ROME – Continuing his peace mission on behalf of Pope Francis amid the war in Ukraine, Italian Cardinal Matteo Zuppi met Patriarch Kirill of Moscow and other leaders of the Russian Orthodox Church Thursday, just days after the Orthodox prelates stood uniformly behind Russian President Vladimir Putin during a short-lived insurrection by Wagner Group mercenaries.
“Even in the current conditions, which are also marked by many risks and many dangers, the churches can, by joint efforts, prevent the negative development of political circumstances and serve the cause of peace and justice,” Kirill told Zuppi, according to an account provided by the website of the Patriarchate of Moscow.
Even as the religious leaders met, there were fresh reminders of how difficult brokering a peace deal may be.
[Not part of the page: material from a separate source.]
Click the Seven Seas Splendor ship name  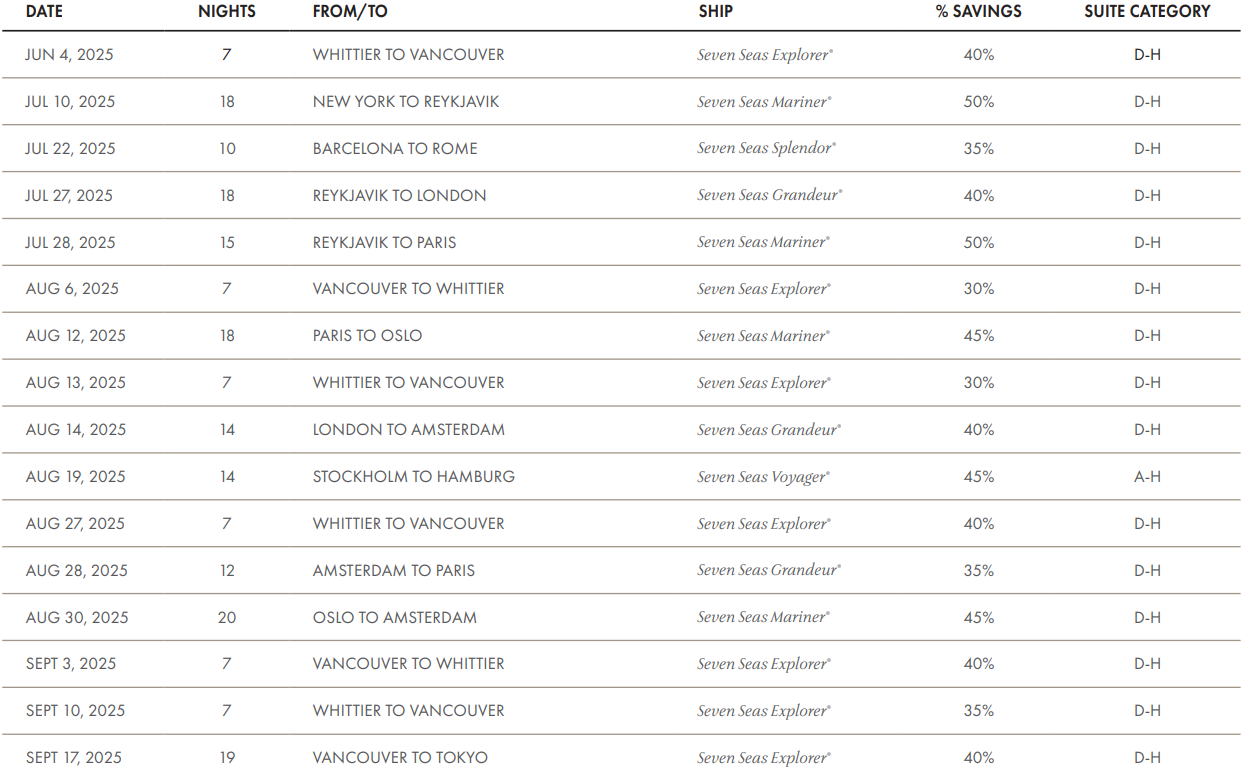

Ukrainian forces continued their counter-offensive Thursday around the battle-scarred city of Bakhmut, while the death count from a Russian missile attack on a pizza restaurant in the eastern city of Kramatorsk rose to 12 people, including four children.
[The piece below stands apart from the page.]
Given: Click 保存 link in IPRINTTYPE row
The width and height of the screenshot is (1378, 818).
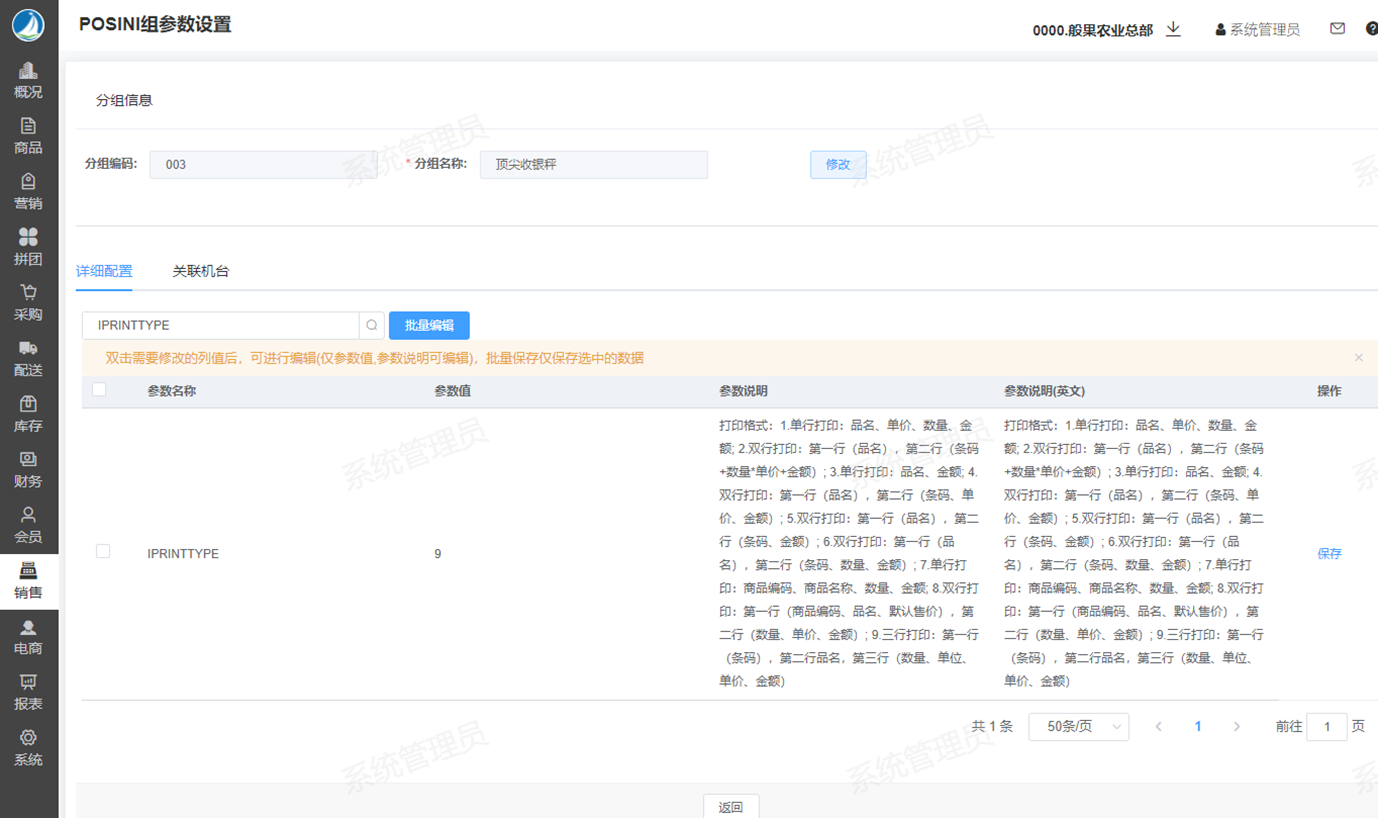Looking at the screenshot, I should point(1329,554).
Meanwhile, in comments to Russian television, Foreign Minister Sergey Lavrov insisted that the war in Ukraine will continue despite the Wagner Group uprising, saying “the objectives are fixed” and there will be no slow-down.
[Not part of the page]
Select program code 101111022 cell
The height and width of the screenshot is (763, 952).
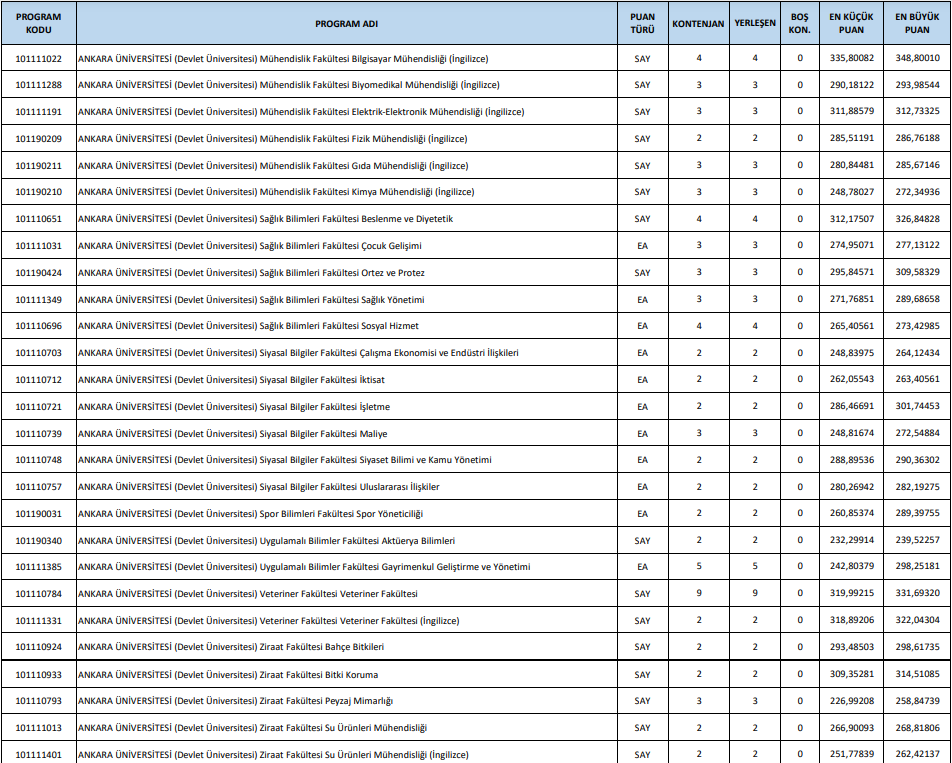[x=39, y=58]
Against that background, Kirill told Zuppi reconciliation efforts are key.
“It is very important that in this difficult time, the Christian communities of East and West participate in the process of reconciliation,” Kirill was quoted as having told Zuppi.
Kirill was flanked during the meeting by Metropolitan Anthony of Volokolamsk, chair of the Department of External Relations for the Patriarchate of Moscow and in effect the number two official in the Russian Orthodox Church, along with two other senior clerics.
Zuppi was accompanied by Italian Archbishop Giovanni d’Agnello, the pope’s ambassador to Russia; Monsignor Peter Tarnavsky from the Vatican embassy; Monsignor Paul Butnaru, an official of the Vatican’s Secretariat of State; and Italian layman Adriano Roccucci, Vice President of the Community of Saint Egidio to which Zuppi himself belongs.
As a young priest of Saint Egidio thirty years ago, Zuppi, archbishop of Bologna and president of the Italian Bishops’ Conference, helped the Vatican negotiate the Mozambique peace accords in 1992.
His June 28-29 outing to Moscow follows a June 5-6 trip to Kyiv, where he met with Ukrainian President Volodymyr Zelenskyy and other top state and religious officials, including Major Archbishop of the Ukrainian Greek Catholic Church, Sviatoslav Shevchuk.
It also follows a mid-May trip to Rome by Zelenskyy in which the Ukrainian leader met the pope, telling him, “We don’t need mediators” and asking the Vatican to support his own peace plan. Zuppi’s trip to Moscow marks the first visit by a senior Vatican official since the war broke out after Russia invaded Ukraine in February 2022.
Zuppi’s meeting with Kirill is the first time the Russian Orthodox patriarch has encountered a high-profile Catholic leader since his historic meeting with Pope Francis in 2016, which marked the first-ever meeting between a pope and a Russian patriarch.
Negotiations for a second meeting between the two were underway when the war broke out last year, with the Vatican ultimately pulling the plug on a planned encounter in Jerusalem last June, citing the diplomatic fallout the meeting would generate given Kirill’s vocal support of the war.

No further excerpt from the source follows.